Aim of the exercise
For each statement, answer yes or no according to the flash guide and quote the words from it that decide the answer: (a) running make flash takes roughly 15 to 25 minutes; (b) a USB hub may sit between the host and the Jetson as long as the cable is 1 m or shorter; (c) the REC-to-GND short should be held for about 5 seconds after power-on.

Extract provided
*****

Flash Guide

This is Phase 4 of the pipeline: it writes the staged rootfs and the custom PREEMPT_RT kernel to the target’s NVMe over USB. It is the operator-facing guide for flash day, and it assumes Phases 1 to 3 are done and the audit gate is green (see BUILD.md). It covers putting the Jetson into APX recovery mode, what make flash does, the first-boot sequence, post-flash validation, and recovery from a bad flash.

WARNING: Flashing erases the target NVMe completely. Back up anything you need before proceeding.

Standard flow 

make audit               # gate: must be green before flashing
# ... put the Jetson in recovery mode (see below) ...
make flash               # ~15 to 25 minutes
# ... a healthy boot reaches sshd in ~60 s; first boot then provisions and reboots
# ... (the /opt/av-env provisioning step needs internet; it retries each boot until done) ...
make verify              # post-flash gauntlet

Or run the full sequence including the audit and verification:

make ignite              # doctor -> all -> audit -> flash -> verify

Putting the Jetson in recovery mode

  1. Power the Jetson off completely (pull USB-C; carrier board fully unpowered).
  2. Locate the REC and GND pins/headers on the carrier board.
  3. With the device unpowered, short REC to GND with a jumper or tweezers.
  4. While holding the short, plug USB-C into the rear motherboard port. No hub. No extender. No docking station. Use a data-rated USB-C cable of 1 m or less.
  5. Hold the short for ~2 s after power-on, then release.
  6. On the host, lsusb | grep 0955:7323 must show NVIDIA Corp. APX. If absent, repeat from step 1.

What make flash does

scripts/04_flash_nvme.sh runs the following steps:

  1. cd latest_jetson/Linux_for_Tegra.

*****

Data segment
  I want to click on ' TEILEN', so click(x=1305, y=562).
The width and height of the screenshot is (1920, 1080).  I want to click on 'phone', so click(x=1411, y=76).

*****

Response to the task
(a) Yes: "~15 to 25 minutes"
(b) No: "No hub."
(c) No: "Hold the short for ~2 s after power-on, then release."